We compared the performance of indel detection of code-adVNTR with GATK4 Haplo-type-Caller. We measured accuracy for each simulation, calculated by the number of correctly identified VNTRs divided by the total number of target VNTRs. We regarded a call as true when a tool found any mutations in the VNTR region because it is not always possible to locate the exact position of a variant in repeated sequences, which can not be spanned by a read. Although code-adVNTR does not localize observed mutation, in many cases such as known pathogenic mutations or diagnostic tests, it is sufficient to know the existence of the mutation in pathogenic VNTRs, and the results can be used to prioritize candidates for the further experiments to confirm the cases. We also measured running time of code-adVNTR by running them with default parameters on a single core of Intel Xeon CPU E5-2643 v2 3.50GHz CPU.

Identifying coding VNTR variants in 1000 Genomes Project data

Code-adVNTR has two modes: estimating motif count, and detecting variants within motifs in VNTRs. To investigate coding VNTR variants, we focused on the two different sets of target coding VNTRs (short- and long-coding VNTRs) as described previously. For short coding VNTRs analysis, we define polymorphic VNTRs as the VNTRs that have individuals with non-reference alleles $\ge$ 1% of the population.
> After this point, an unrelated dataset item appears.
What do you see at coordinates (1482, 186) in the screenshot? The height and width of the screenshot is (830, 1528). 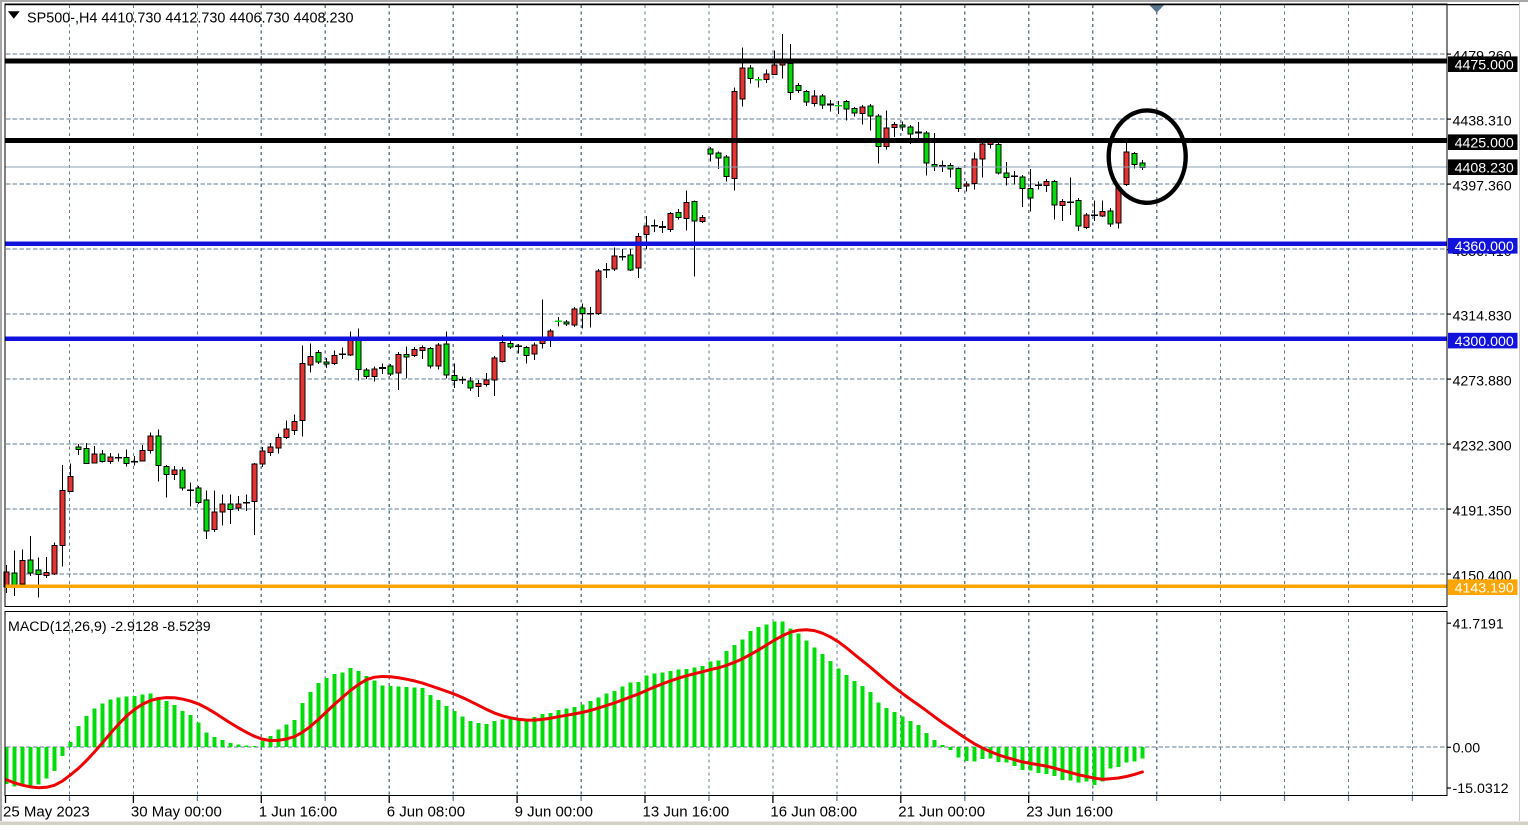 I see `svg-text: 4397.360` at bounding box center [1482, 186].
To call small variants in long coding VNTRs, we set the minimum supporting reads threshold as 5. To find novel variants not reported by standard variant calling pipeline with short reads, we compared the variants found by code-adVNTR with the variants reported in VCF files.

Finding population-specific VNTR alleles

To investigate population-specific alleles in the short coding VNTRs, we calculated entropy for each VNTR. For each super population, we counted how many alleles (repeat count) were observed for each allele. Based on the allele count vector, we calculated normalized entropy $\frac{{\sum }_i{p}_i\ln p_i}{\ln n}$, where $p_i$ is the fraction of allele i and n is the total number of observed alleles of a VNTR.

MUC1 VNTR dataset

We used three positive samples that carries a cytosine frameshift variant in MUC1 VNTR and three negative samples identified from the previous study (Ekici et al., 2014). We also tested code-adVNTR on 271 DNA samples of German Chronic Kidney Disease cohort (Eckardt et al., 2012).
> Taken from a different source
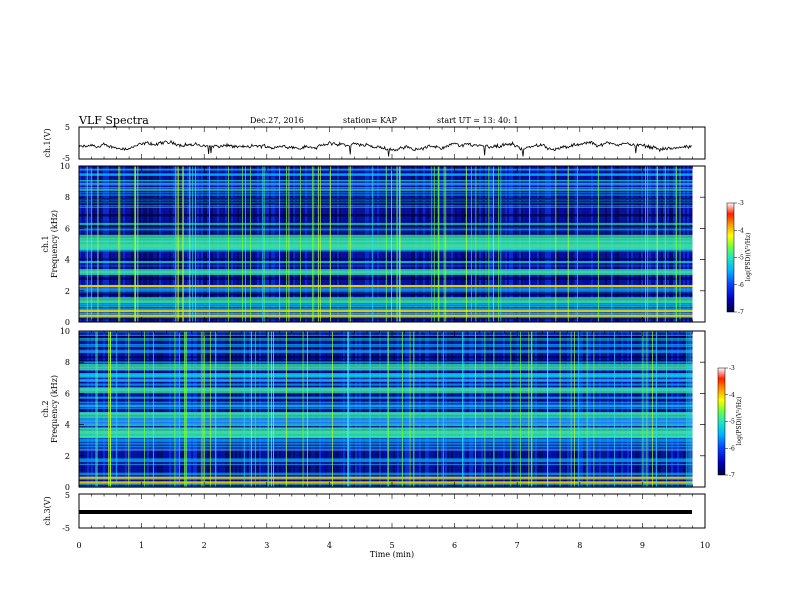  I want to click on colorbar-tick-label: -6, so click(732, 448).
Generating alignment of reads

Code-adVNTR offers an option to generate alignment of supporting reads to the motif that has variants. We ran code-adVNTR with ‘-aln’ option to generate the alignments.

Quantification and statistical analysis

To detect variants in coding VNTRs, we used likelihood ratio to perform an asymptotic chi-squared test following Wilks’s theorem. The significance level was set to 0.001. We applied the test on all candidate variants in 1000 Genomes Data. For the frameshift variants in MUC1 VNTR, we applied the same cutoff to call the variants.
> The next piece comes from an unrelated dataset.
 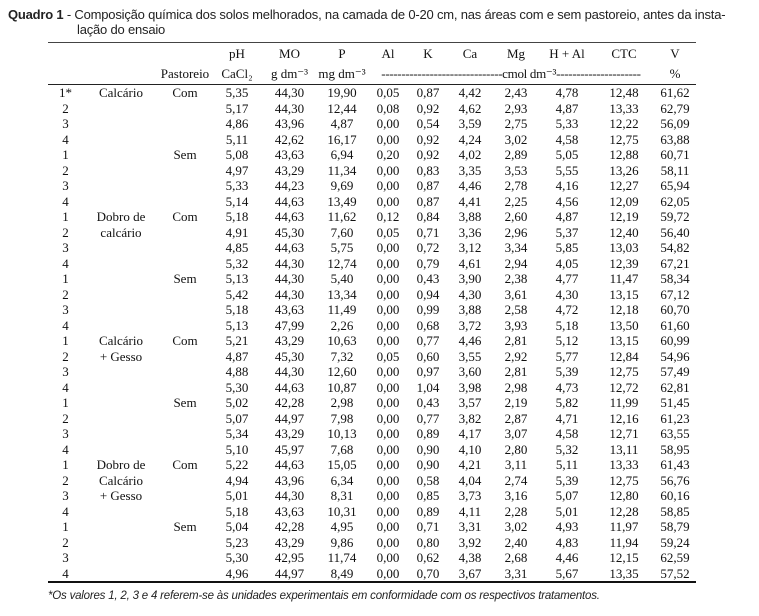 What do you see at coordinates (428, 434) in the screenshot?
I see `k-cell: 0,89` at bounding box center [428, 434].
Published: August 19, 2022

Data and code availability

• •This paper analyzes existing publically available data, with information in the key resources table.
• •All original code has been deposited at https://github.com/mehrdadbakhtiari/adVNTR/tree/enhanced_hmm and is publicly available.
• •Any additional information required to reanalyze the data reported in this paper is available from the lead contact upon request.